## Extrait:
# # # # # # #

Ayant toutefois survécu (ce qui mine de rien promettait déjà une bonne année ; enfin je crois), j’ai ensuite dégusté toutes sortes de gourmandises, accompagnées de vins blancs, devant Mad Max qui est un film en fait bien plus mauvais que ce que mes souvenirs m’avaient laissé espérer. Ma consolation était toutefois vite trouvée en gardant en tête la possibilité immédiate d’aller sur TF1 et de voir Arthur me souhaiter une bonne année. Comme une façon de se rappeler que l’on peut être plus misérable encore.

# # # # # # #

## Problème court 1:
Recopiez à l'identique, dans les enregistrements, la partie qui s'ouvre sur la ligne contenant « The image size is (1080, 1080). » et se ferme sur la ligne contenant « [1135, 771] », ces deux lignes comprises.
Le texte et les enregistrements sont deux matériaux indépendants l'un de l'autre.

[Extrait d'un jeu de données]
# # # # # # #

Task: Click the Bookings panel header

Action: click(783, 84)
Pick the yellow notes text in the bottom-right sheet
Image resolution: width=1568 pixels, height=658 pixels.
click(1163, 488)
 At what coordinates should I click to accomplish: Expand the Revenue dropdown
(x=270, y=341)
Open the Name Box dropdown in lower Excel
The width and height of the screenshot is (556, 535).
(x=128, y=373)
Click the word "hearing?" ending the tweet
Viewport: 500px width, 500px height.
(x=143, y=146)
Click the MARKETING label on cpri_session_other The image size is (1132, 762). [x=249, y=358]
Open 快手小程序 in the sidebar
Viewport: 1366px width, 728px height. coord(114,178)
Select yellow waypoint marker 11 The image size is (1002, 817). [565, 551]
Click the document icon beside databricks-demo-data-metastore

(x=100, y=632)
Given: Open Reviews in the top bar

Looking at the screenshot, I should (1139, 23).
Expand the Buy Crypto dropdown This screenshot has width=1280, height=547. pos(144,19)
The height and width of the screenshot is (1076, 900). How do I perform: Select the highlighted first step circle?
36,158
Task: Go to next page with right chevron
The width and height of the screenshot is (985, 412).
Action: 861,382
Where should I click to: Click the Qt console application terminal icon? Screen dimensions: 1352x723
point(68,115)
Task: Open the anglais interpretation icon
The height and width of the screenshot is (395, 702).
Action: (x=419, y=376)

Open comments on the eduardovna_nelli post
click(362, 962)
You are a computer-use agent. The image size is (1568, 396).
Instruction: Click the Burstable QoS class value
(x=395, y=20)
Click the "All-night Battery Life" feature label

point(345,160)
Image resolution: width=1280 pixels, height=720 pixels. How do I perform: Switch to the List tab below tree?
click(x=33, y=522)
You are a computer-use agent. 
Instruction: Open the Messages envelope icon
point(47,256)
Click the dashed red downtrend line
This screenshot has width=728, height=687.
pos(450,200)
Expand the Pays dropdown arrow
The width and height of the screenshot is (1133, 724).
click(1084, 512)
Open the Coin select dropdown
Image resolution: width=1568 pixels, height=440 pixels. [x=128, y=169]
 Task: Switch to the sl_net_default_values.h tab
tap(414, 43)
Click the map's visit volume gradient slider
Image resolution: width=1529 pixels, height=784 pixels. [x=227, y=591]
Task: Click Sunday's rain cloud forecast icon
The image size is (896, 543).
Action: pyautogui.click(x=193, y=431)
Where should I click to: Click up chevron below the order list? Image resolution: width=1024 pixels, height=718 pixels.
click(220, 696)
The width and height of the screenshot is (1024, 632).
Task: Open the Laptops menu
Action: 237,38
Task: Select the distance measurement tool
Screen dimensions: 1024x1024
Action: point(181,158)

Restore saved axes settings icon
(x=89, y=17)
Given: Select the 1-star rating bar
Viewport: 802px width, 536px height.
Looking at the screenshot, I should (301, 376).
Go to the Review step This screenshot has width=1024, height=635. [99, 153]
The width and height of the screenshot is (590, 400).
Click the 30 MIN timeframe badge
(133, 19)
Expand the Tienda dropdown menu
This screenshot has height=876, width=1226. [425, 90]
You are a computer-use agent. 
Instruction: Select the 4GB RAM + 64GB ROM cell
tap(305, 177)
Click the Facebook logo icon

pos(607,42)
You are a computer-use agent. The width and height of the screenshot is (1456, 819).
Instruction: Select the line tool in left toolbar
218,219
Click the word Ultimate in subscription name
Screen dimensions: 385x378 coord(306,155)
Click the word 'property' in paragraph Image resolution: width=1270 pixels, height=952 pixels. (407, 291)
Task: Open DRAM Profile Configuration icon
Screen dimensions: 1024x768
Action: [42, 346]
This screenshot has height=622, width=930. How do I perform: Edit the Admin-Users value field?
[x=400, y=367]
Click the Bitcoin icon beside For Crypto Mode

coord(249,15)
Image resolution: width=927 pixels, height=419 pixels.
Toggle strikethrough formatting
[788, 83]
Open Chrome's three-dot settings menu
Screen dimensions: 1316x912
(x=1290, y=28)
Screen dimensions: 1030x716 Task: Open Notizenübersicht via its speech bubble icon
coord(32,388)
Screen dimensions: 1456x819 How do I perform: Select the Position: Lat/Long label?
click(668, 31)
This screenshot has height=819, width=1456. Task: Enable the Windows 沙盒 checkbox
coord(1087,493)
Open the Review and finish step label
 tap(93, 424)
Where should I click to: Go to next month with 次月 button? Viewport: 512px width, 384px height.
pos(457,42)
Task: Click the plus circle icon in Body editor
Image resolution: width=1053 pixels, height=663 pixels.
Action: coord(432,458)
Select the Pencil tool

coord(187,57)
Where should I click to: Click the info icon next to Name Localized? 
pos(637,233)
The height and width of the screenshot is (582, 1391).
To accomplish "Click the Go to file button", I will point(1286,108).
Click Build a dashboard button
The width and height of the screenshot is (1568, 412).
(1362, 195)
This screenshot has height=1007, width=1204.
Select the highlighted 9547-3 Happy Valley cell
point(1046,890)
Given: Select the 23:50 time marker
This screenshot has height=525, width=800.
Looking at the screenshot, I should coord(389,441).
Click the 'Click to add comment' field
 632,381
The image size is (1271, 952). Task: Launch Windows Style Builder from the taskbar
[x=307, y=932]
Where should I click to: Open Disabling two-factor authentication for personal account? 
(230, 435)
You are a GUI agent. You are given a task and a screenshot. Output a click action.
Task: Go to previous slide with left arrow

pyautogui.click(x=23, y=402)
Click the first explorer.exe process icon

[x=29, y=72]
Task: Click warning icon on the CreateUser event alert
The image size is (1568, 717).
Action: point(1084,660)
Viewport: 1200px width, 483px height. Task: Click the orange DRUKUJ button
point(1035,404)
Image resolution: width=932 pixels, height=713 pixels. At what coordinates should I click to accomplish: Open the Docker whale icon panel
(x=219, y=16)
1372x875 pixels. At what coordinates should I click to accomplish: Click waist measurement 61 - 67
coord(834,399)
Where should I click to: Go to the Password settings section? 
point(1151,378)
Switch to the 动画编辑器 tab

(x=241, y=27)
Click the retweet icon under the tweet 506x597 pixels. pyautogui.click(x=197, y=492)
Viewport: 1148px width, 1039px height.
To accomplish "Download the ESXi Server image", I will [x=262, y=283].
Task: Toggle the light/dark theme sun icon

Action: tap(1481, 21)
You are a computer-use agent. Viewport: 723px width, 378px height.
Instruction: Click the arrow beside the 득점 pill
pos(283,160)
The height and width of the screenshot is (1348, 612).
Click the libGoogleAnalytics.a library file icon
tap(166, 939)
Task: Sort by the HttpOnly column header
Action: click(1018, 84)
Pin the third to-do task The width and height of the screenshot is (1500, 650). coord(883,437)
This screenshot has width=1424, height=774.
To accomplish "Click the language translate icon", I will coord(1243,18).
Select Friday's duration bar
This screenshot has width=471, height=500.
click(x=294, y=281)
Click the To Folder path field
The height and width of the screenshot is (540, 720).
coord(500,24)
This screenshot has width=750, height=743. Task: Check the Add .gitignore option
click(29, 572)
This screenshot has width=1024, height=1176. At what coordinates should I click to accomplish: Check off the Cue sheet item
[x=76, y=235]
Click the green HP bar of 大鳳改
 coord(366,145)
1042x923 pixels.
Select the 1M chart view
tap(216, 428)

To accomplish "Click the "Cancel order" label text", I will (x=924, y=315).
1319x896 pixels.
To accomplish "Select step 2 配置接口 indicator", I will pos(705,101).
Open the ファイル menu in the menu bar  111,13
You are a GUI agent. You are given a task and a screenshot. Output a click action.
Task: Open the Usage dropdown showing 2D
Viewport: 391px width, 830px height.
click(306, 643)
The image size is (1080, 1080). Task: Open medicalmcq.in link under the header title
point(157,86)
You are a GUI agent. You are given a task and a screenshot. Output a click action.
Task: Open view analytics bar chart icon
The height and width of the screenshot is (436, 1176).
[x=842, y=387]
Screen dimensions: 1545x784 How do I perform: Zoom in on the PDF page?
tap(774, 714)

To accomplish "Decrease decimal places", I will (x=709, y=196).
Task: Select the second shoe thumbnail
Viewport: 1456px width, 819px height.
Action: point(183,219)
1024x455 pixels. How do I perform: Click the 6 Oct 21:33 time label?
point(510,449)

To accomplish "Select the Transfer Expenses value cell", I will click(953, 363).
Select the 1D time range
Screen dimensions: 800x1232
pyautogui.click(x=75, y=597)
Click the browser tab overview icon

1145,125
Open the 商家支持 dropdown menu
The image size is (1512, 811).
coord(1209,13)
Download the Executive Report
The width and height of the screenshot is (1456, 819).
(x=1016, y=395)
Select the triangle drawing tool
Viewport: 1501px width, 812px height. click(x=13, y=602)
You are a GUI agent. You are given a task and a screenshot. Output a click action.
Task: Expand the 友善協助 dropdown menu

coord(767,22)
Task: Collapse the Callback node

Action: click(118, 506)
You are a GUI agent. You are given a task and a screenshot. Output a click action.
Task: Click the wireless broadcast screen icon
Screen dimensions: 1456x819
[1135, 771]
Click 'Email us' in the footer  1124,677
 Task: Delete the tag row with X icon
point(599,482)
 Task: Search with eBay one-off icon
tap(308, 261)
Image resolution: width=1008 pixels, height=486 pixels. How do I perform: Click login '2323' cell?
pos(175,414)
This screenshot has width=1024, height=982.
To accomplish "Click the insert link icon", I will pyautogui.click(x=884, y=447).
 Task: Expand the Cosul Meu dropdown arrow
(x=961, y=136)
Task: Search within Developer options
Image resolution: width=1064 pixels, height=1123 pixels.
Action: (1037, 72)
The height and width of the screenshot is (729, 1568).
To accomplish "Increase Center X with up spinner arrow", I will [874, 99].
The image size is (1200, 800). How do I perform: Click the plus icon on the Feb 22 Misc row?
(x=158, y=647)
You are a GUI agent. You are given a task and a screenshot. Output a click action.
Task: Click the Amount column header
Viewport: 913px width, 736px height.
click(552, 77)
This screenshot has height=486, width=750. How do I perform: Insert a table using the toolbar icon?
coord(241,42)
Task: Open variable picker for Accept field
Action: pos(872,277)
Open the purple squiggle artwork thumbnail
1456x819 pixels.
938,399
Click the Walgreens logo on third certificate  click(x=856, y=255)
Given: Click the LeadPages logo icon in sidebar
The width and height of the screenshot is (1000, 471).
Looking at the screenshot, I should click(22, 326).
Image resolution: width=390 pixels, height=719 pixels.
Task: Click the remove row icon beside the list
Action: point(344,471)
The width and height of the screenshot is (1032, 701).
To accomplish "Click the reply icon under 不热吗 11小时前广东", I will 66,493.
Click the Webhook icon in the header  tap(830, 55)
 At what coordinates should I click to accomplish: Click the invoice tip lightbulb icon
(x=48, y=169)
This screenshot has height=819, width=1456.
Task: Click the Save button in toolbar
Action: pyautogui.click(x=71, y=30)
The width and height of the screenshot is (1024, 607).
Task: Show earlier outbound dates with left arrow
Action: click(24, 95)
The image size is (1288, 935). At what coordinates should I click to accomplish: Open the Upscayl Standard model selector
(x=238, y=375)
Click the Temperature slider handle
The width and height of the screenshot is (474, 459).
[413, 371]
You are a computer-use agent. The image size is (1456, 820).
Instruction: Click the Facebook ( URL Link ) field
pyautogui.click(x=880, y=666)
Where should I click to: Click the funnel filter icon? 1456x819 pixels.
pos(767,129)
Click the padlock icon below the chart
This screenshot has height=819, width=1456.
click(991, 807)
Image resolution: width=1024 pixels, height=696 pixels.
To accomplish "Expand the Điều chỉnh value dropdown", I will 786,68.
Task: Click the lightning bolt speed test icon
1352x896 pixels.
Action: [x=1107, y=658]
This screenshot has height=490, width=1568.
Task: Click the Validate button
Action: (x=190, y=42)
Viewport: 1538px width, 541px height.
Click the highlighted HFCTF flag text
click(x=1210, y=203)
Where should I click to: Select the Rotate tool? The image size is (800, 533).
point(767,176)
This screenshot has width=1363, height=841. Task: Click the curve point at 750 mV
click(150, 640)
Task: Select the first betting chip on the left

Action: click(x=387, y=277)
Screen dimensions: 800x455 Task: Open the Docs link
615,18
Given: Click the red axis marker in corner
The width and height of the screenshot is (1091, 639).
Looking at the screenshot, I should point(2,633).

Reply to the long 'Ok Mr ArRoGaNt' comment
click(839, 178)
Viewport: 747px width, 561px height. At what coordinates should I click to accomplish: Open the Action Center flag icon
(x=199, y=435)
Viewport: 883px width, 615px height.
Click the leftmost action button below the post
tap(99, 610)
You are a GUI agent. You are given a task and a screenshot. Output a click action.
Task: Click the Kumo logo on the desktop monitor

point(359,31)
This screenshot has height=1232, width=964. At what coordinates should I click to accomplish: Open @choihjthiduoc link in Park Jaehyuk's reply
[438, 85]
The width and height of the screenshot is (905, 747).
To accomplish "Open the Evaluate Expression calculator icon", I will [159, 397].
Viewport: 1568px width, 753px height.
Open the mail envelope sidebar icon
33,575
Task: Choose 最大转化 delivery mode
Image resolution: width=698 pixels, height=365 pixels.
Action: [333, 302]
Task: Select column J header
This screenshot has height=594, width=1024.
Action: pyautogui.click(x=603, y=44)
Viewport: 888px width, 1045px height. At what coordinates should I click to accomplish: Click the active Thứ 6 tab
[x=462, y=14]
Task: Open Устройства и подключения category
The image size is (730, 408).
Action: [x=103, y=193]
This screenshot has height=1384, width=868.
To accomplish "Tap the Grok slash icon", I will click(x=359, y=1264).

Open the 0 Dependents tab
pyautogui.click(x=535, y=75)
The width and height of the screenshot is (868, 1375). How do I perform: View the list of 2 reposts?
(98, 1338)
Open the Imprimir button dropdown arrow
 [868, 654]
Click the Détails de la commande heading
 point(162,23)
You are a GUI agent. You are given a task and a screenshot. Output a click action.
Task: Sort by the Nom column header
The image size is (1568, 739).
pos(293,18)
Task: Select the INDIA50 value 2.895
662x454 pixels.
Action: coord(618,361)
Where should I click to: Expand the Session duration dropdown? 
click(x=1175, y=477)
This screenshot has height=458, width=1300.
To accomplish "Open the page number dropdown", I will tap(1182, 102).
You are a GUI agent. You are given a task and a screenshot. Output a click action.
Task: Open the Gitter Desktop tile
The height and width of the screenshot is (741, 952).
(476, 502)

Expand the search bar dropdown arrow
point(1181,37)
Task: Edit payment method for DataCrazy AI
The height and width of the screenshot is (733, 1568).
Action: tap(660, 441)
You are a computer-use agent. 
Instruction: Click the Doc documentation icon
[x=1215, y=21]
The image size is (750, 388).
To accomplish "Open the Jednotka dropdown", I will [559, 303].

# # # # # # #

## Problème court 2:
Dans l'extrait, quel film est regardé pendant la dégustation des gourmandises ?

## Sortie de l'exercice 1:
The image size is (1080, 1080). Task: Open medicalmcq.in link under the header title
point(157,86)
You are a GUI agent. You are given a task and a screenshot. Output a click action.
Task: Open view analytics bar chart icon
The height and width of the screenshot is (436, 1176).
[x=842, y=387]
Screen dimensions: 1545x784 How do I perform: Zoom in on the PDF page?
tap(774, 714)

To accomplish "Decrease decimal places", I will (x=709, y=196).
Task: Select the second shoe thumbnail
Viewport: 1456px width, 819px height.
Action: point(183,219)
1024x455 pixels. How do I perform: Click the 6 Oct 21:33 time label?
point(510,449)

To accomplish "Select the Transfer Expenses value cell", I will click(953, 363).
Select the 1D time range
Screen dimensions: 800x1232
pyautogui.click(x=75, y=597)
Click the browser tab overview icon

1145,125
Open the 商家支持 dropdown menu
The image size is (1512, 811).
coord(1209,13)
Download the Executive Report
The width and height of the screenshot is (1456, 819).
(x=1016, y=395)
Select the triangle drawing tool
Viewport: 1501px width, 812px height. click(x=13, y=602)
You are a GUI agent. You are given a task and a screenshot. Output a click action.
Task: Expand the 友善協助 dropdown menu

coord(767,22)
Task: Collapse the Callback node

Action: click(118, 506)
You are a GUI agent. You are given a task and a screenshot. Output a click action.
Task: Click the wireless broadcast screen icon
Screen dimensions: 1456x819
[1135, 771]

## Sortie de l'exercice 2:
Mad Max.